«I tre mesi più difficili da quando è stata costituita Walgreens Boots Alliance». E’ il commento con cui Stefano Pessina, executive vice chairman e ceo di Wba, ha accompagnato i dati finanziari del suo gruppo alla chiusura del secondo trimestre dell’anno fiscale 2019, che in Usa coincide con il primo trimestre dell’anno solare: anno su anno le vendite aumentano del 4,6% e raggiungono i 34,5 miliardi di dollari, ma il risultato operativo (differenza tra ricavi e costi) cala del 23,3% a 1,5 miliardi e il risultato operativo rettificato (cioè depurato delle variazioni di natura straordinaria) diminuisce del 10,4%, a 1,9 miliardi.
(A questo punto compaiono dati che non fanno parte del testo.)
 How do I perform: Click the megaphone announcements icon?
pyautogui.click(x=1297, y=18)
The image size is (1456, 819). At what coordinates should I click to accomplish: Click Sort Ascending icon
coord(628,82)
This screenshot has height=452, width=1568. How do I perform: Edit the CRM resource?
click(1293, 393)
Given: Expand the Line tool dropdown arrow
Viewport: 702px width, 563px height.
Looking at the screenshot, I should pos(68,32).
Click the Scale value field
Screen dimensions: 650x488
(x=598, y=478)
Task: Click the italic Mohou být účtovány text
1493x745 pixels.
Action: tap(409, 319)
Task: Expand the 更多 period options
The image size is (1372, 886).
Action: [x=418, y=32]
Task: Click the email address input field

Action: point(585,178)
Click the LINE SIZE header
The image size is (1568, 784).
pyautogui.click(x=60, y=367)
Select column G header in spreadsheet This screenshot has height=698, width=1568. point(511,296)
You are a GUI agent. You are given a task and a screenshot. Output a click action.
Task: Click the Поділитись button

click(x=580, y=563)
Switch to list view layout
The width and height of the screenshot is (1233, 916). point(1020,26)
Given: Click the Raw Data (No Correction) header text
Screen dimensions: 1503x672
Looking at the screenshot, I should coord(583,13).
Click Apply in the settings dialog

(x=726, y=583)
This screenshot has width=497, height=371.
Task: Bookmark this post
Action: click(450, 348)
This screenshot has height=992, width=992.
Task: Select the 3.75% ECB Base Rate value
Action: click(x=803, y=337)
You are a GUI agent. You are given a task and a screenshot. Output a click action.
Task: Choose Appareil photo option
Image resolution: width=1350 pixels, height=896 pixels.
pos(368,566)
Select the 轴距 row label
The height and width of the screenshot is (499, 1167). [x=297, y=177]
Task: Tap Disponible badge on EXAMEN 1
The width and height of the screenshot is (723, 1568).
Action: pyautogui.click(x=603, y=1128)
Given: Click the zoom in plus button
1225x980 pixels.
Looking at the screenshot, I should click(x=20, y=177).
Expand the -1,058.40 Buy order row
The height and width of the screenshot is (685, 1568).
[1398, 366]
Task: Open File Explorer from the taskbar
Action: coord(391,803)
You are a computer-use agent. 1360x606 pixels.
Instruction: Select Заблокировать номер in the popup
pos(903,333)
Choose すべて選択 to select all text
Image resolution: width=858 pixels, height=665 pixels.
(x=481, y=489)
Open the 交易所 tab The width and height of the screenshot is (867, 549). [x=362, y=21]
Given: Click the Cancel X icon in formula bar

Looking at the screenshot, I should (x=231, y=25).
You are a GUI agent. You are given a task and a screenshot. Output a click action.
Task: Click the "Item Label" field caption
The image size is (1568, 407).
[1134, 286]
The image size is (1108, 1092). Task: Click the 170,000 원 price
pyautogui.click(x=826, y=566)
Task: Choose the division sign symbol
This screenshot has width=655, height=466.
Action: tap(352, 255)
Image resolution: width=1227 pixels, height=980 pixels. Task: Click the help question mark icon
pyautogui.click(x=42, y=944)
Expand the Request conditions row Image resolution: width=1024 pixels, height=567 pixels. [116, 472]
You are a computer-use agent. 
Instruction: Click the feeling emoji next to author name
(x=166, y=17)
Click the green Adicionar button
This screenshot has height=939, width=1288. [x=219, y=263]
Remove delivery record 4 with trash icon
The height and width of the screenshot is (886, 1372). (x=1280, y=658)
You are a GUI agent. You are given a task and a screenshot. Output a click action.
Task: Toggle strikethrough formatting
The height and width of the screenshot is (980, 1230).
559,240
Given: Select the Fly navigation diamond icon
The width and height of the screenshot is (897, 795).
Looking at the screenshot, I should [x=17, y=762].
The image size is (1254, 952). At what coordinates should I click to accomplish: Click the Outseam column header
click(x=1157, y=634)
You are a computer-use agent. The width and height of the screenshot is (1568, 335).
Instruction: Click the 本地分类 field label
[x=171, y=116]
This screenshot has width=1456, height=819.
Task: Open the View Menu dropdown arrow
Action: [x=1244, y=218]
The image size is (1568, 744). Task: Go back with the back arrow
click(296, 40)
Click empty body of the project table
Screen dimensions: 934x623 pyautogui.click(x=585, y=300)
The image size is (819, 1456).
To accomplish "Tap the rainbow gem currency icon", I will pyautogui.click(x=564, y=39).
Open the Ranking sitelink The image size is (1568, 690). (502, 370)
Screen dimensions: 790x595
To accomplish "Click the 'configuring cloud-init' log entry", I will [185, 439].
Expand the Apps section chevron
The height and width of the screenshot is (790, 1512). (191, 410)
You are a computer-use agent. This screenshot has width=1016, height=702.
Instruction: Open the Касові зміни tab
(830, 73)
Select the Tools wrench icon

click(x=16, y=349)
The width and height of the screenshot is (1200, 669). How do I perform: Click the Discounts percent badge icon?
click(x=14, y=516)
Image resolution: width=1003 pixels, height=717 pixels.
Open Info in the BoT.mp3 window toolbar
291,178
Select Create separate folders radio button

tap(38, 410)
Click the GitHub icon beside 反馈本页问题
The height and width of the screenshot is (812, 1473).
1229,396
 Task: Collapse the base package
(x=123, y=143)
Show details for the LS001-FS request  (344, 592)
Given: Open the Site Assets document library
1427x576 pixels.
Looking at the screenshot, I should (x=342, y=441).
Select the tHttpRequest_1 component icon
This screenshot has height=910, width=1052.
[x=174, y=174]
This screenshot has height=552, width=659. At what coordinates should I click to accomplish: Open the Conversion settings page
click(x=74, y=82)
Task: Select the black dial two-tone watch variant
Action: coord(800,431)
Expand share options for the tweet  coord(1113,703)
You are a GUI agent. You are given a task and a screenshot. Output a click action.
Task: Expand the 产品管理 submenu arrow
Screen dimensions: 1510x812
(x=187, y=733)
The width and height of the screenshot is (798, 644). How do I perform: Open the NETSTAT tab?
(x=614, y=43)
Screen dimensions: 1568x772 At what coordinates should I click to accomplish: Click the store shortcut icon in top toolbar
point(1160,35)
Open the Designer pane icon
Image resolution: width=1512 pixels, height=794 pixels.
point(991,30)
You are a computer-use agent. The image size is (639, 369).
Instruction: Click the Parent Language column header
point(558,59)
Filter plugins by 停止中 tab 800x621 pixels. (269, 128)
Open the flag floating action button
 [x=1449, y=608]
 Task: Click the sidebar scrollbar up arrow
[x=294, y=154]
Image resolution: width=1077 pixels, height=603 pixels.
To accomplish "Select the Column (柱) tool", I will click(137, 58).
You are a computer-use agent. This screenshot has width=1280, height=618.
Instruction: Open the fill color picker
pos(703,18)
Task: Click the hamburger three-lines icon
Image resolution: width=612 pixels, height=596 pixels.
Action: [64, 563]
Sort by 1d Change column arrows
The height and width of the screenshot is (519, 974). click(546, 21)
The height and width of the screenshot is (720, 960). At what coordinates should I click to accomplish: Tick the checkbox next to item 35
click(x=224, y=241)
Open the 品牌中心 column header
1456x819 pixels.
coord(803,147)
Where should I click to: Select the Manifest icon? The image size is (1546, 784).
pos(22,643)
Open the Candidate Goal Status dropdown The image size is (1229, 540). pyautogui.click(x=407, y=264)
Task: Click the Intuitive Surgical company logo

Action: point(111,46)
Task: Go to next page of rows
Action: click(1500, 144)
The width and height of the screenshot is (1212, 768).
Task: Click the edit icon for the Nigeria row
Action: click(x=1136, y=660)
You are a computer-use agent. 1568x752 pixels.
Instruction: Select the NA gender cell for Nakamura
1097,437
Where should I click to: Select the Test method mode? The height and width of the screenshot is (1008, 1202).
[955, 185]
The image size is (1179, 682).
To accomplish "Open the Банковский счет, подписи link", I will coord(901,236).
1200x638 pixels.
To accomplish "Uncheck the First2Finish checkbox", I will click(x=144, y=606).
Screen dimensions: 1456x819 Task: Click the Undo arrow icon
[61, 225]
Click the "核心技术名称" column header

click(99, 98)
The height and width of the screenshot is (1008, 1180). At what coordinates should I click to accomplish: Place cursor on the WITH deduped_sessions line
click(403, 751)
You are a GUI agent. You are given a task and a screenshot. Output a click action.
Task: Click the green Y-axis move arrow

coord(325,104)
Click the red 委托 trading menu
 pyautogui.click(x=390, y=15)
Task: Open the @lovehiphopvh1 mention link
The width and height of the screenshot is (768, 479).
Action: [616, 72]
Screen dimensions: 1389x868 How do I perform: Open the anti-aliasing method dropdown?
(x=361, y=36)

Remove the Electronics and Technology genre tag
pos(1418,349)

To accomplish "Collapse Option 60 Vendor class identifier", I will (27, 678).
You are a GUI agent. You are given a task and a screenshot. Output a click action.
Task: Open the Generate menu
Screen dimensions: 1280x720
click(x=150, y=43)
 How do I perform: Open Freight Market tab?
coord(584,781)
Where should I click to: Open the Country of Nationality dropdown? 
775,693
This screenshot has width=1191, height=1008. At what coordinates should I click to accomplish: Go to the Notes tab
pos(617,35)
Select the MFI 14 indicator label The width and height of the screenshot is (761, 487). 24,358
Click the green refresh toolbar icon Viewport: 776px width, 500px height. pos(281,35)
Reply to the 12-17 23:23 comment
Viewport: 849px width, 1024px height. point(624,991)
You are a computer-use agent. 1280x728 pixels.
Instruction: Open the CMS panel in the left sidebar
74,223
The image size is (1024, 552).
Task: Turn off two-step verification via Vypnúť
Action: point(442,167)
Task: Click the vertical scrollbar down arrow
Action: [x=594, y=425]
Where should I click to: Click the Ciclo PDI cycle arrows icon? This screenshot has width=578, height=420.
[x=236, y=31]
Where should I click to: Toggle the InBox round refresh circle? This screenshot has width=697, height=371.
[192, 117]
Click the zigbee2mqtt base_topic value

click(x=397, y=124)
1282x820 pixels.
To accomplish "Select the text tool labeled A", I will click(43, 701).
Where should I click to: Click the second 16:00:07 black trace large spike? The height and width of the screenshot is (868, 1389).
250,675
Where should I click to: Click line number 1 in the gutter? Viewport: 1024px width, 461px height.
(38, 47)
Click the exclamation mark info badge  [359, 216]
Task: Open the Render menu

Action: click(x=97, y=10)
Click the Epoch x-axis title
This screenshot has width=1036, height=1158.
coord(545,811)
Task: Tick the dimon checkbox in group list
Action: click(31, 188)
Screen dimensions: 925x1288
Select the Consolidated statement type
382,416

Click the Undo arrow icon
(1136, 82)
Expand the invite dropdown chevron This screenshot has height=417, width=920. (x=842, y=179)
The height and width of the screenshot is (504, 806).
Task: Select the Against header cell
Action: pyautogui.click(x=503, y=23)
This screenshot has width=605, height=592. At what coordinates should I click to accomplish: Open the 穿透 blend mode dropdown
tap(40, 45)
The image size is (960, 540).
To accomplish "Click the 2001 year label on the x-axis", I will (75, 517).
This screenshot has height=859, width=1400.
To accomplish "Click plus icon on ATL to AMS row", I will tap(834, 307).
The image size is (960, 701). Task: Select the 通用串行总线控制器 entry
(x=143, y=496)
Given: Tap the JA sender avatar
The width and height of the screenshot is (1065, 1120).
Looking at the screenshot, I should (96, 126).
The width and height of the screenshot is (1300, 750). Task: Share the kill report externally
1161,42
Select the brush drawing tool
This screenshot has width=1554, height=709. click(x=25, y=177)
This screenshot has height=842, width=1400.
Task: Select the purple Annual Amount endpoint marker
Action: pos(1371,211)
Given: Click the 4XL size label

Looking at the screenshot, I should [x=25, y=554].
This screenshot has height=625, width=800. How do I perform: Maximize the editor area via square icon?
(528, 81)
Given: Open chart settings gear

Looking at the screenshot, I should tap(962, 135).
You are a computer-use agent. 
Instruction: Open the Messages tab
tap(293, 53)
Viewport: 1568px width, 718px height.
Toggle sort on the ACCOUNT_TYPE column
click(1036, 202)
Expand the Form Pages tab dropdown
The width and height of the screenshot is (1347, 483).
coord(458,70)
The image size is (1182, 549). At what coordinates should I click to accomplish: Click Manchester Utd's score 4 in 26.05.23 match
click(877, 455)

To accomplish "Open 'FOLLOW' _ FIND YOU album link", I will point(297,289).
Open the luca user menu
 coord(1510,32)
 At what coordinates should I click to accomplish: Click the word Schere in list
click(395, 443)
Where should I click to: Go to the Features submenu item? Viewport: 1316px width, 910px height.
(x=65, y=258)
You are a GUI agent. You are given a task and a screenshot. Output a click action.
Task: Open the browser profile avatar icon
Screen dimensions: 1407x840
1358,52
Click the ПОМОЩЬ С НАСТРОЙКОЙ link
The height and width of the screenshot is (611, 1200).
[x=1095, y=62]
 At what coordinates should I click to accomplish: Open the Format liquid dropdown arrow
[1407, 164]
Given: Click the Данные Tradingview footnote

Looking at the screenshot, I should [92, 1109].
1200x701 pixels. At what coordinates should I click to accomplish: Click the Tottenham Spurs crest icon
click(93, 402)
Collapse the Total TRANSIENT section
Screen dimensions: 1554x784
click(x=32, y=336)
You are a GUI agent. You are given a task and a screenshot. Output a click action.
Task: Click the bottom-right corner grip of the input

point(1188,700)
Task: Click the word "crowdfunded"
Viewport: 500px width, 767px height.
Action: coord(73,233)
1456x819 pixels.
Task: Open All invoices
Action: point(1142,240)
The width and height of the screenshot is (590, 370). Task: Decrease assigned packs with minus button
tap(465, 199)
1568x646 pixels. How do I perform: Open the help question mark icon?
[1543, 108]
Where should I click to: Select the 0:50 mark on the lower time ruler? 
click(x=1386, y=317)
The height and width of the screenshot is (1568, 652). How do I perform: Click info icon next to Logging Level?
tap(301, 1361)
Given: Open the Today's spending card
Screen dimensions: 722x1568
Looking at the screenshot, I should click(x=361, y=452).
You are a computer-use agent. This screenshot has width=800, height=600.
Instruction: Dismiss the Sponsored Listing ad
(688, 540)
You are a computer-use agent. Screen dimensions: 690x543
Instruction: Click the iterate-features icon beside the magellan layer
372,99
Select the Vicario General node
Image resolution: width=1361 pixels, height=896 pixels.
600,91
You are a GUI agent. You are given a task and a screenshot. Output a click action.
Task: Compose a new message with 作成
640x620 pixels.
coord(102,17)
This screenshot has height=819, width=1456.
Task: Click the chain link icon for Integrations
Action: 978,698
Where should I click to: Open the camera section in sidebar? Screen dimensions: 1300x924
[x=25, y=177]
Segno meno anche per l’utile azionario, che si riduce dell’8,3% a 1,24 dollari per titolo e lascia prevedere per la fine dell’anno fiscale una crescita «sostanzialmente piatta, a tassi di cambio costanti».
Dietro a questi numeri, ammette Walgreens e confermano gli analisi di mercato, ci sono le difficoltà del mercato consumer health (cioè il senza ricetta) in Usa e nel Regno Unito e, ancora negli Stati Uniti, le pressioni delle assicurazioni sanitarie sui rimborsi dei farmaci con ricetta, legate anche ai prezzi dei generici che calano meno del previsto. «Eravamo al corrente di queste evoluzioni e avevamo già messo in campo le contromosse» ha ammesso il tycoon italiano «ma la nostra risposta non è stata abbastanza rapida a fronte delle condizioni del mercato».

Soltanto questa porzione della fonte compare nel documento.